Every line below must be reproduced exactly; no pictures are to be included.

....................

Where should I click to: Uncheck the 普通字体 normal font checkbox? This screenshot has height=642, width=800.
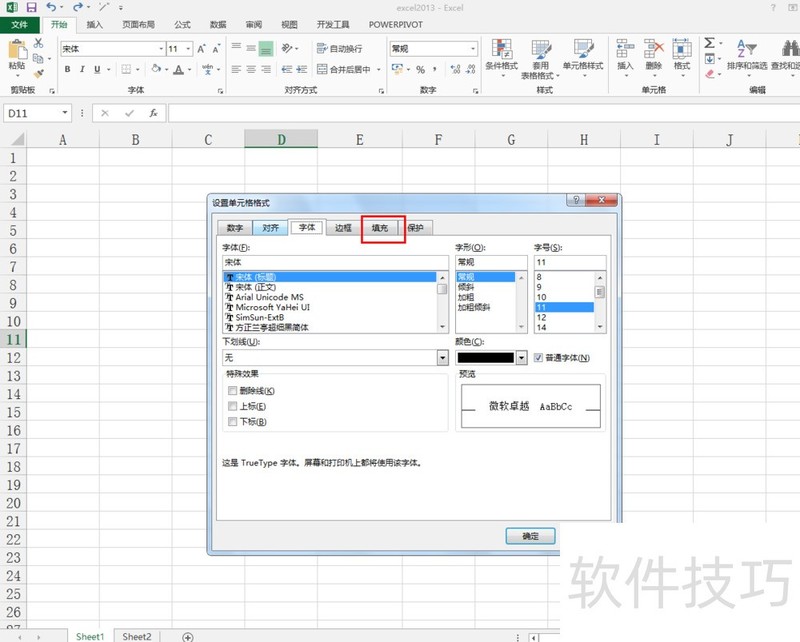pyautogui.click(x=537, y=357)
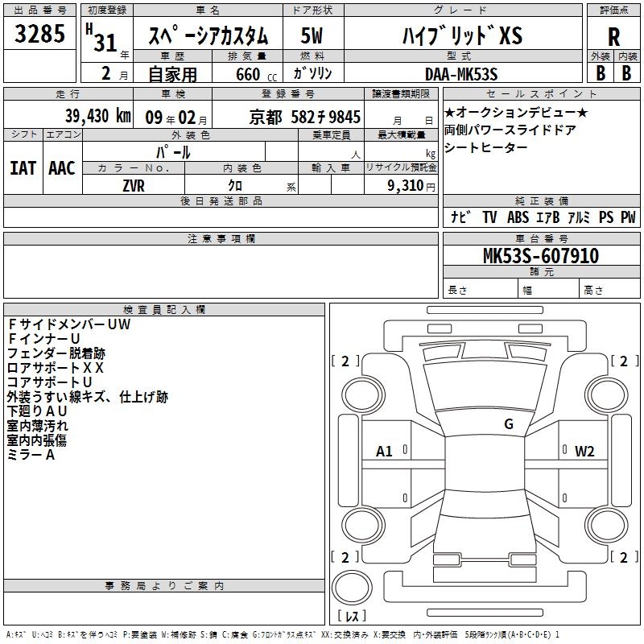Select the G windshield mark on diagram
644x644 pixels.
(x=508, y=424)
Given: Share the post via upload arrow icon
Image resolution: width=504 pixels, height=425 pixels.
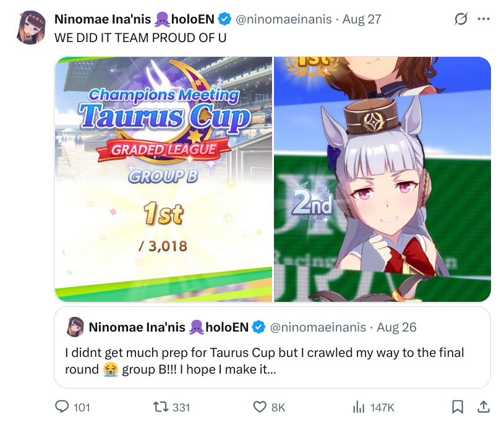Looking at the screenshot, I should coord(484,407).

....................

* **SOLVED PROBLEM**
Where should I click to: Uncheck the 普通字体 normal font checkbox? This screenshot has height=642, width=800.
pyautogui.click(x=537, y=357)
Select the G windshield mark on diagram
644x644 pixels.
(x=508, y=424)
Given: Share the post via upload arrow icon
Image resolution: width=504 pixels, height=425 pixels.
Looking at the screenshot, I should coord(484,407).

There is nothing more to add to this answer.